From: "[email protected]" <[email protected]>
To: Jens Axboe <[email protected]>
Cc: Pavel Begunkov <[email protected]>,
Damien Le Moal <[email protected]>,
Kanchan Joshi <[email protected]>,
"[email protected]" <[email protected]>,
"[email protected]" <[email protected]>,
"[email protected]" <[email protected]>,
"[email protected]" <[email protected]>,
"[email protected]" <[email protected]>,
"[email protected]" <[email protected]>,
"[email protected]" <[email protected]>,
"[email protected]" <[email protected]>,
"[email protected]" <[email protected]>
Subject: Re: [PATCH 3/3] io_uring: add support for zone-append
Date: Sun, 21 Jun 2020 20:52:07 +0200 [thread overview]

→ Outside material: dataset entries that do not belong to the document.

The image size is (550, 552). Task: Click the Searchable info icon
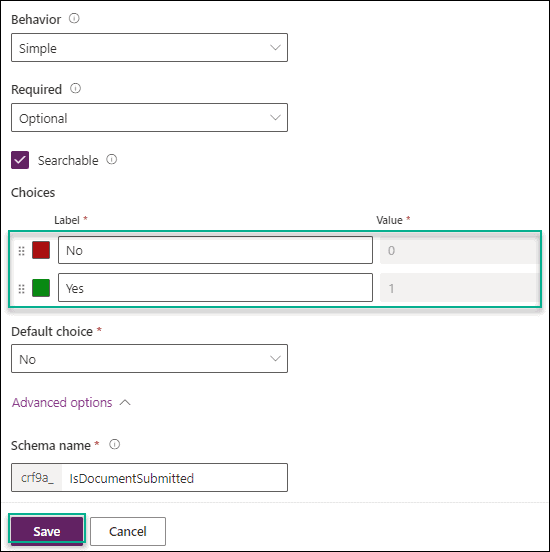pos(112,159)
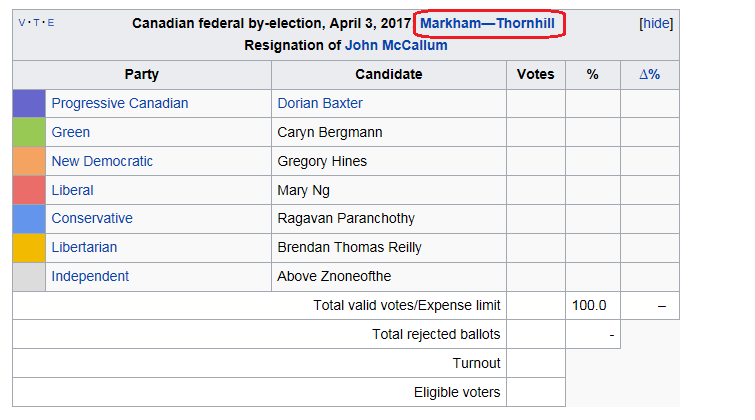Click the T (talk) template link

click(37, 22)
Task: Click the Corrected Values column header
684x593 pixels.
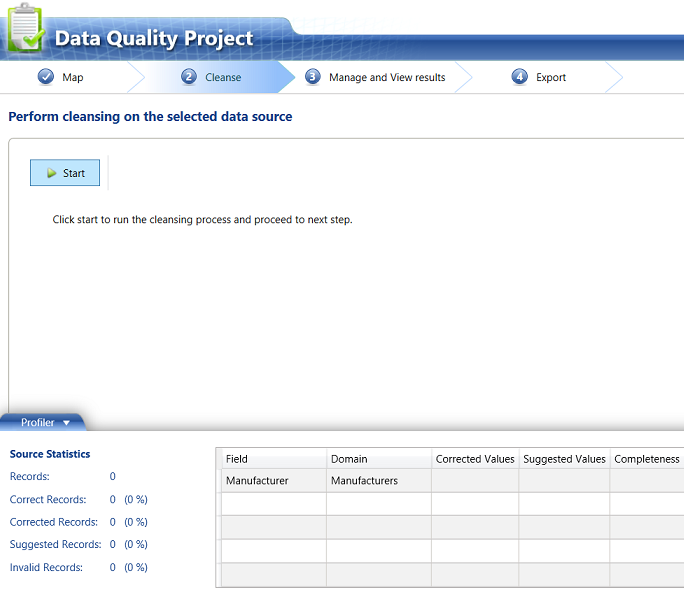Action: (x=475, y=459)
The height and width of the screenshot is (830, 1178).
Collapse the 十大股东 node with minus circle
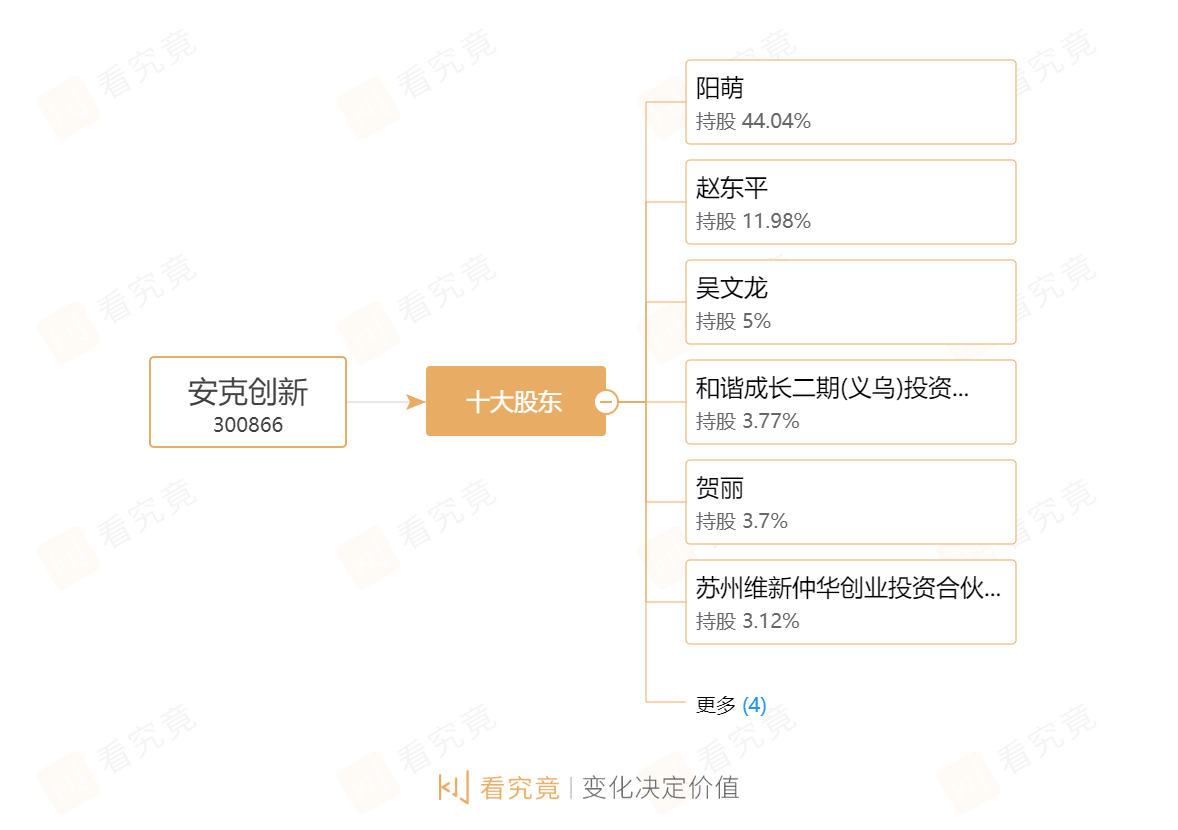tap(606, 402)
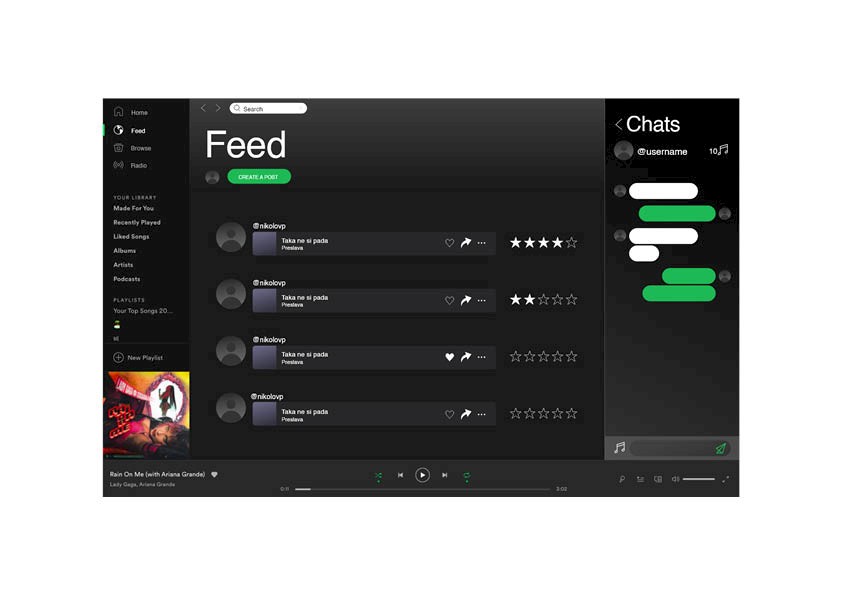
Task: Like the first Taka ne si pada post
Action: [x=449, y=243]
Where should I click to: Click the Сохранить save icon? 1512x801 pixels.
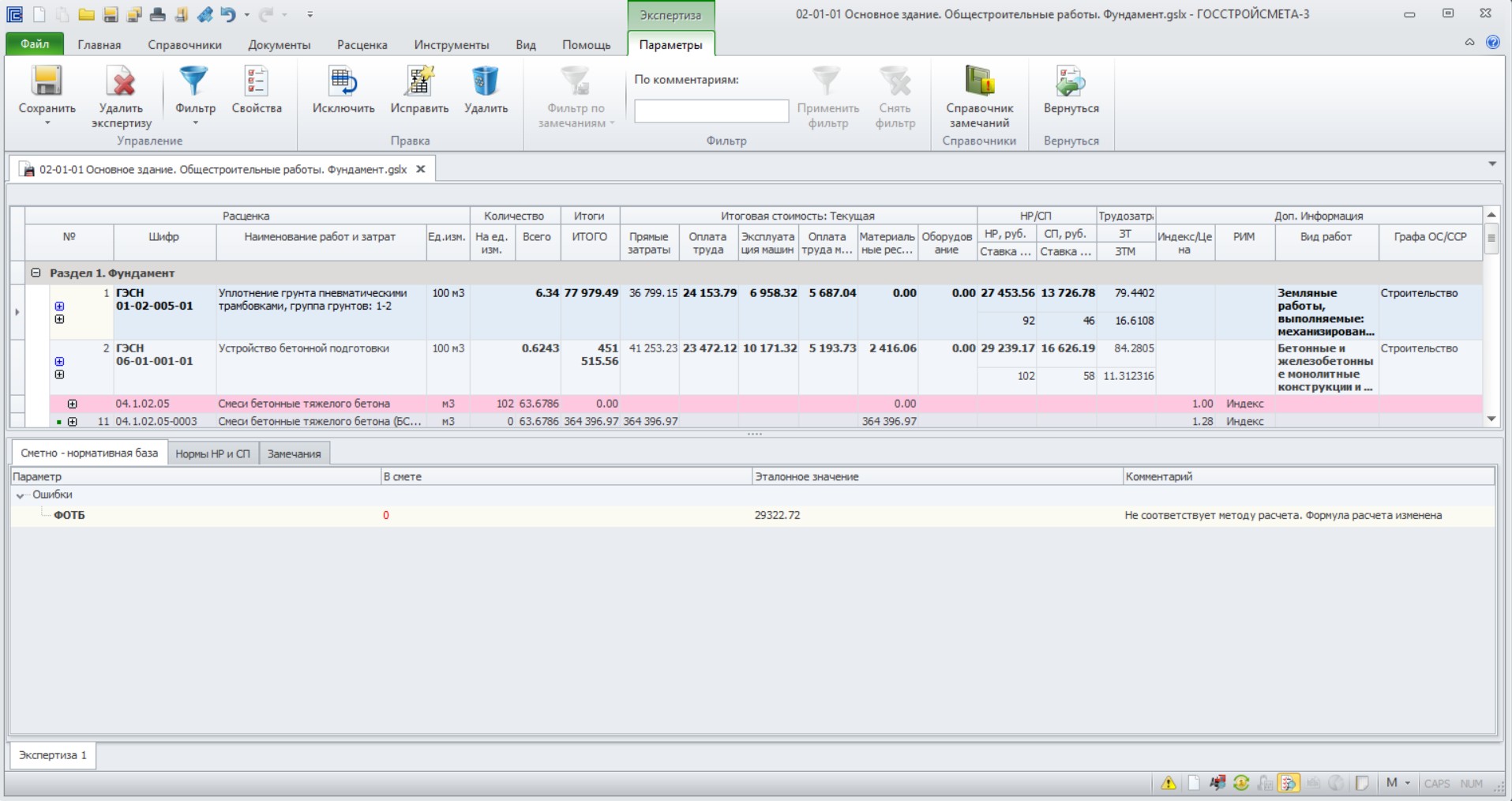(47, 81)
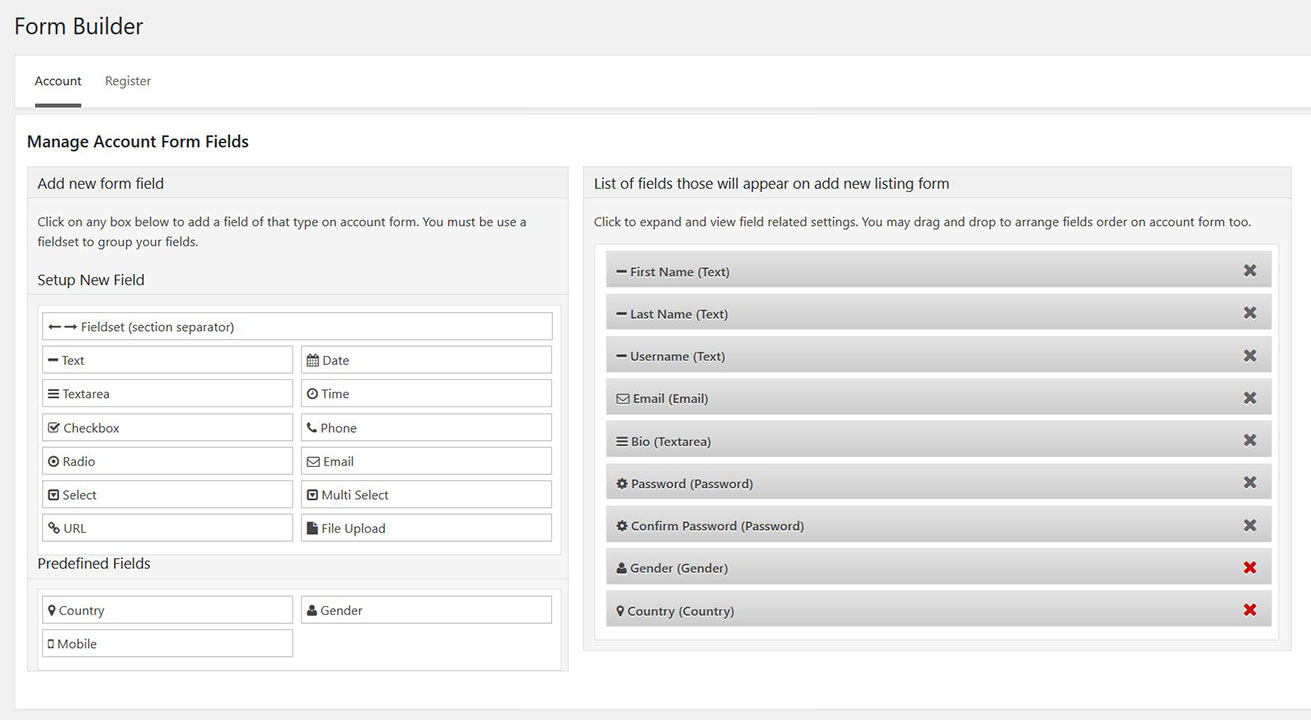Viewport: 1311px width, 720px height.
Task: Add a Phone field to the form
Action: pyautogui.click(x=425, y=426)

Message-ID: <[email protected]> (raw)
In-Reply-To: <[email protected]>
On 19.06.2020 09:02, Jens Axboe wrote:
>On 6/19/20 8:59 AM, Pavel Begunkov wrote:
>> On 19/06/2020 17:15, Jens Axboe wrote:
>>> On 6/19/20 3:41 AM, [email protected] wrote:
>>>> Jens,
>>>>
>>>> Would you have time to answer a question below in this thread?
>>>>
>>>> On 18.06.2020 11:11, [email protected] wrote:
>>>>> On 18.06.2020 08:47, Damien Le Moal wrote:
>>>>>> On 2020/06/18 17:35, [email protected] wrote:
>>>>>>> On 18.06.2020 07:39, Damien Le Moal wrote:
>>>>>>>> On 2020/06/18 2:27, Kanchan Joshi wrote:
>>>>>>>>> From: Selvakumar S <[email protected]>
>>>>>>>>>
>>>>>>>>> Introduce three new opcodes for zone-append -
>>>>>>>>>
>>>>>>>>> IORING_OP_ZONE_APPEND : non-vectord, similiar to IORING_OP_WRITE
>>>>>>>>> IORING_OP_ZONE_APPENDV : vectored, similar to IORING_OP_WRITEV
>>>>>>>>> IORING_OP_ZONE_APPEND_FIXED : append using fixed-buffers
>>>>>>>>>
>>>>>>>>> Repurpose cqe->flags to return zone-relative offset.
>>>>>>>>>
>>>>>>>>> Signed-off-by: SelvaKumar S <[email protected]>
>>>>>>>>> Signed-off-by: Kanchan Joshi <[email protected]>
>>>>>>>>> Signed-off-by: Nitesh Shetty <[email protected]>
>>>>>>>>> Signed-off-by: Javier Gonzalez <[email protected]>
>>>>>>>>> ---
>>>>>>>>> fs/io_uring.c | 72 +++++++++++++++++++++++++++++++++++++++++--
>>>>>>>>> include/uapi/linux/io_uring.h | 8 ++++-
>>>>>>>>> 2 files changed, 77 insertions(+), 3 deletions(-)
>>>>>>>>>
>>>>>>>>> diff --git a/fs/io_uring.c b/fs/io_uring.c
>>>>>>>>> index 155f3d8..c14c873 100644
>>>>>>>>> --- a/fs/io_uring.c
>>>>>>>>> +++ b/fs/io_uring.c
>>>>>>>>> @@ -649,6 +649,10 @@ struct io_kiocb {
>>>>>>>>> unsigned long fsize;
>>>>>>>>> u64 user_data;
>>>>>>>>> u32 result;
>>>>>>>>> +#ifdef CONFIG_BLK_DEV_ZONED
>>>>>>>>> + /* zone-relative offset for append, in bytes */
>>>>>>>>> + u32 append_offset;
>>>>>>>>
>>>>>>>> this can overflow. u64 is needed.
>>>>>>>
>>>>>>> We chose to do it this way to start with because struct io_uring_cqe
>>>>>>> only has space for u32 when we reuse the flags.
>>>>>>>
>>>>>>> We can of course create a new cqe structure, but that will come with
>>>>>>> larger changes to io_uring for supporting append.
>>>>>>>
>>>>>>> Do you believe this is a better approach?
>>>>>>
>>>>>> The problem is that zone size are 32 bits in the kernel, as a number
>>>>>> of sectors. So any device that has a zone size smaller or equal to
>>>>>> 2^31 512B sectors can be accepted. Using a zone relative offset in
>>>>>> bytes for returning zone append result is OK-ish, but to match the
>>>>>> kernel supported range of possible zone size, you need 31+9 bits...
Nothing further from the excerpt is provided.